This isn’t so much for myself, but was brought up by a friend of mine who is colorblind. He has asked me if there is an option for a colorblind filter, to which I sadly had to say there wasn’t. I don’t know how hard it would be to implement a colorblind feature, but it would be a nice QoL feature. Thoughts?
Well, it’s a lot of coding.
Also, found this regarding colorblind feature in games:
- Whole screen filters are, typically, not the best approach to colorblind accessibility.
- Colorblind people see a limited range of colors.
- Compressing the entire color palette pushes hues away from the problematic areas and bunches them closely up against other hues, swapping color clashes for other color clashes.
- Changing all of the colors that are distinguishable to those with colorblindness makes the game look bizarre and unnatural.
- Do not alter that which does not need to be altered.
- Help the player distinguish between vital information necessary to play the game.
- A player should not experience colors in games differently than they perceive them naturally in the world.
- Ideally, provide the option to let players select and customize colors for vital information.

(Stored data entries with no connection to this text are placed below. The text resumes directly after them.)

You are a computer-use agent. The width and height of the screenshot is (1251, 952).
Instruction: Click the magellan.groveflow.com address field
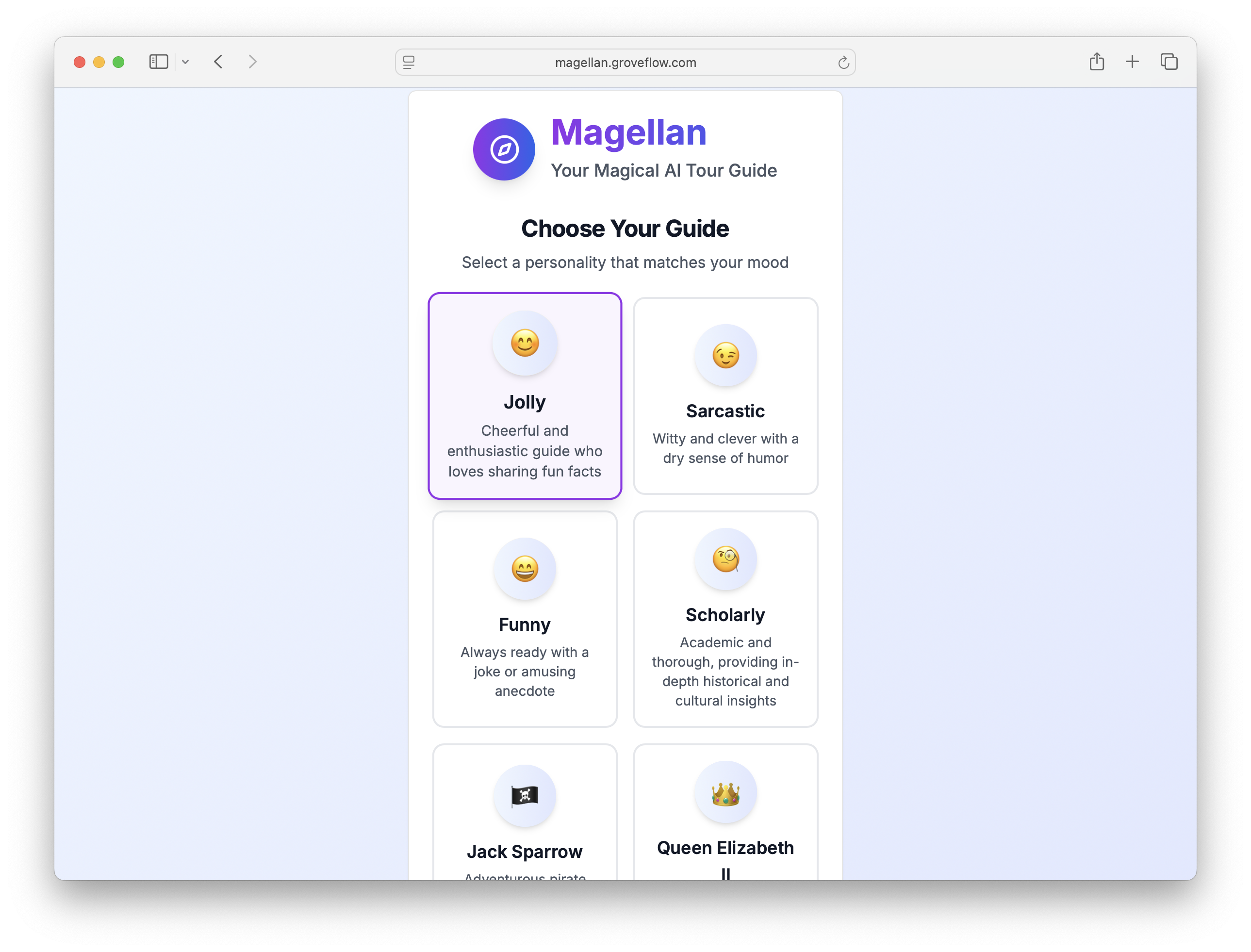coord(626,62)
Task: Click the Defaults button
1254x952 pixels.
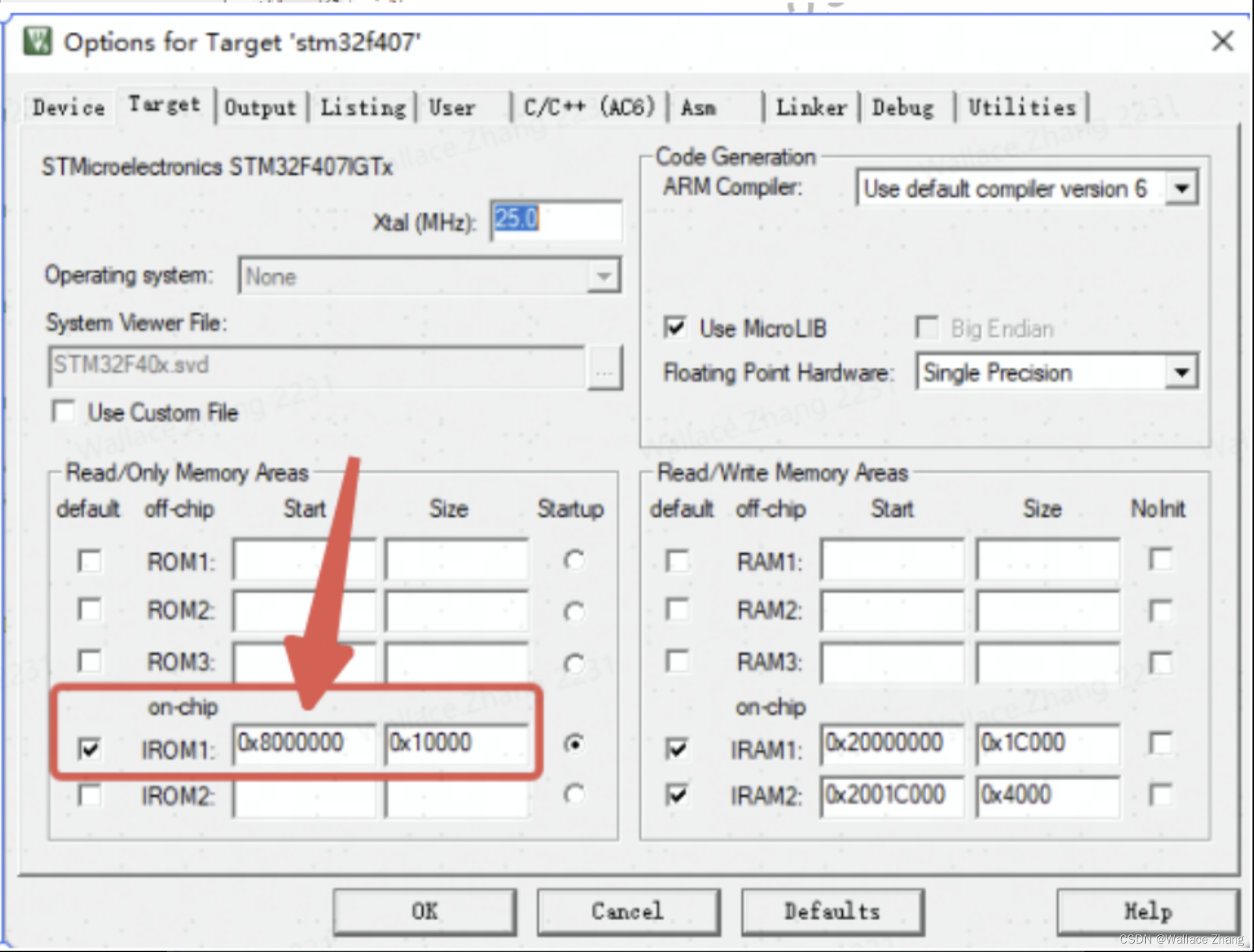Action: [831, 911]
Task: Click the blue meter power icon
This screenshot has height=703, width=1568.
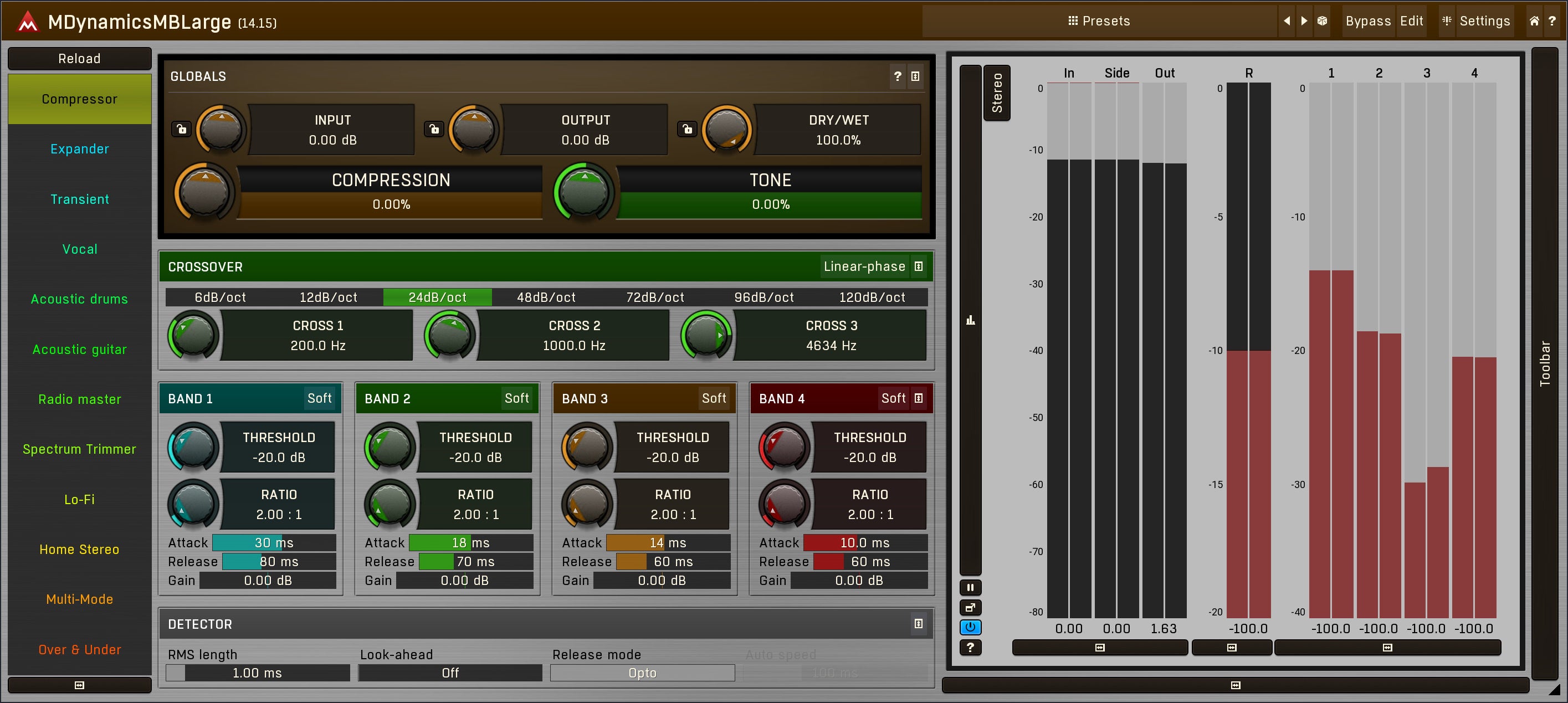Action: (970, 627)
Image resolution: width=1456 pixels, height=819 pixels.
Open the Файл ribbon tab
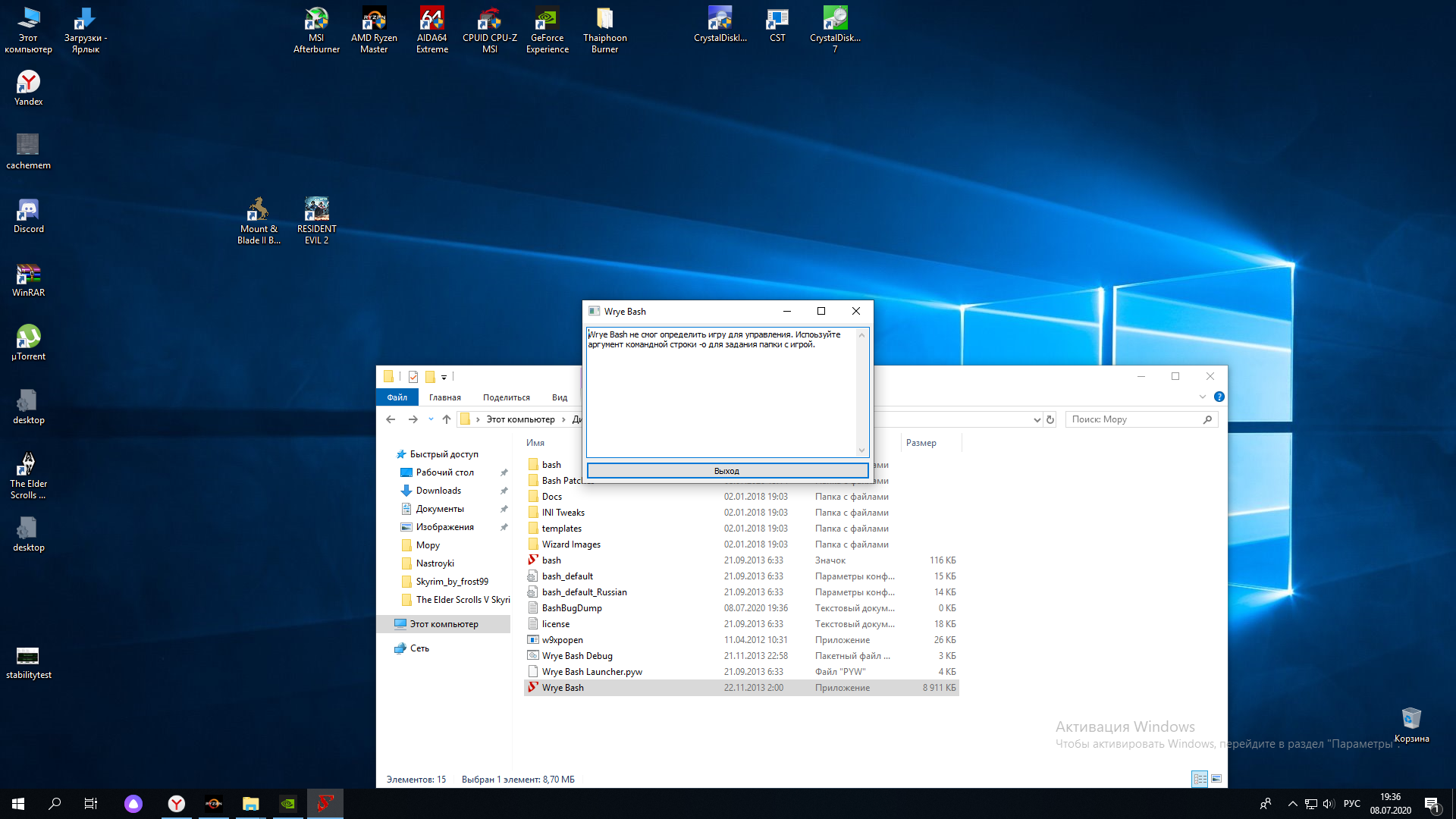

- These can be applied to outlines, health bars, icons, names, object indicators, etc.
- “One size does not fit all”
- There are varying degrees of colorblindness, so customization can offer a personal and, ultimately, more optimal experience.
- Avoid relying on color alone (by adding symbols, text, varying enemy design, etc.).
- If not possible, include a simple color palette that can be used as a single-color choice that is not problematic for those with colorblindness (e.g., dark orange/light blue).
- If neither of these are possible, a brief review of the game aspects that absolutely need to be differentiated in order to successfully play the game (e.g., teammates vs. enemies) can be done to decide if specific UI/gameplay elements can be modified.
Above source also has several examples of games that have colorblind feature and article itself is a good read.
My father is colourblind and plays GZ extensively without any issues. Most issues he’s had with games are generally with the UI and with GZ being cooperative it doesn’t fall in to the trap that a lot of online shooters fall into where friends / foes / objectives etc. are in colours that could be easily confused.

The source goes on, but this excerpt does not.